In the great canvases of the past there was the classical element of summation which Brady had recognized as only extraordinary in individual photographs; thus he chose the vast, massive documentation of a discontinuous nature to achieve grandeur and totality in scope—a distinctly modern form of summation and monumentality. The photographers of the Civil War, as earlier with Roger Fenton in the Crimea, were individually incapable of summarizing the over-riding act, the message, the comment even though each was an actor in the great drama. Thus we should herald Brady’s approach. The candid manner, the random pose of freely moving persons were particularly suited to the individual parts of this endeavor, as well as to the democratic nature of the times. Thus it is that Brady must remain an integral part of this period in the medium’s history.

O’Sullivan’s photographs, including those made after the War, are very much random images. Poignant subjects in some cases, but his pictures were not sustained by the greater vision of the imaginative artist or conceptual genius in photography. And this fits with the anonymity of his character and his life—one free moving young man, chipped from a rock and tossed about the country of wide spaces and significant only in the equal struggle for personal survival.
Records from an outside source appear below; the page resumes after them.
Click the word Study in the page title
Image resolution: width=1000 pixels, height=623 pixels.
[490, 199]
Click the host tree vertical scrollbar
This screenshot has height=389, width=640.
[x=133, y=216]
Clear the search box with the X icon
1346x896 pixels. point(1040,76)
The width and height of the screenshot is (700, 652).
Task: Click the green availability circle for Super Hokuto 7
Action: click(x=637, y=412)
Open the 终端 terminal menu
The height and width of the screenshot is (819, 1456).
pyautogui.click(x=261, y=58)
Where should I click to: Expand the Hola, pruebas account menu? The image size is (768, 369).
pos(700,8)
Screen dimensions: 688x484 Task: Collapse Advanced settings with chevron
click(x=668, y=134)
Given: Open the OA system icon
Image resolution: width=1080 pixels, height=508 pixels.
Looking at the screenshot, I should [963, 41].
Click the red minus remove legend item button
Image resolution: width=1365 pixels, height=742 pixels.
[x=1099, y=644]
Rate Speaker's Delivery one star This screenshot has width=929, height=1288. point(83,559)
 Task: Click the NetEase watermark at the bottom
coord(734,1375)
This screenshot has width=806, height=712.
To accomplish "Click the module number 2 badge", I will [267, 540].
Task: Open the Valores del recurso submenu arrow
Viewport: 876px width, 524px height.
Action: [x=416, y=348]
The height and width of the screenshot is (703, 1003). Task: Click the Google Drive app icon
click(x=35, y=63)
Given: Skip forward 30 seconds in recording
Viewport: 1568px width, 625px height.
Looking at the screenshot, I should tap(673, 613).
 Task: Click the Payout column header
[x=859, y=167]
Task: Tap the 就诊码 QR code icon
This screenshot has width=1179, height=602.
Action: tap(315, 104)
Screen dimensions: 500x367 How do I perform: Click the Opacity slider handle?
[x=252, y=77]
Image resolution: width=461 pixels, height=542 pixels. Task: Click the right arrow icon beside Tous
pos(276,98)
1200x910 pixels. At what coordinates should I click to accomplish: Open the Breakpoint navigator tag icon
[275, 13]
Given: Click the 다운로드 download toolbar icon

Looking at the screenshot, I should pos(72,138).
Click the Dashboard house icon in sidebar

Limited in his vision, not trained to some of the elemental relationships of seeing, his photographs in these books show a record of missed opportunity to make of his often unique experience a significant photograph. His work does have definite highlights. The “Grant Council of War at Massaponax Church, Virginia” is one of the major photographs of the whole century and the fact that it was made by O’Sullivan in this context of limitation in seeing is all the more to the point in understanding the inherent characteristics of the camera in the medium of photography. Its structure, organization and the sense of sequential time by virtue of superimposition and blur are magnificent. The “Canyon de Chelly,” “Fredericksburg,” and the “Harvest of Death” are outstanding, but isolated.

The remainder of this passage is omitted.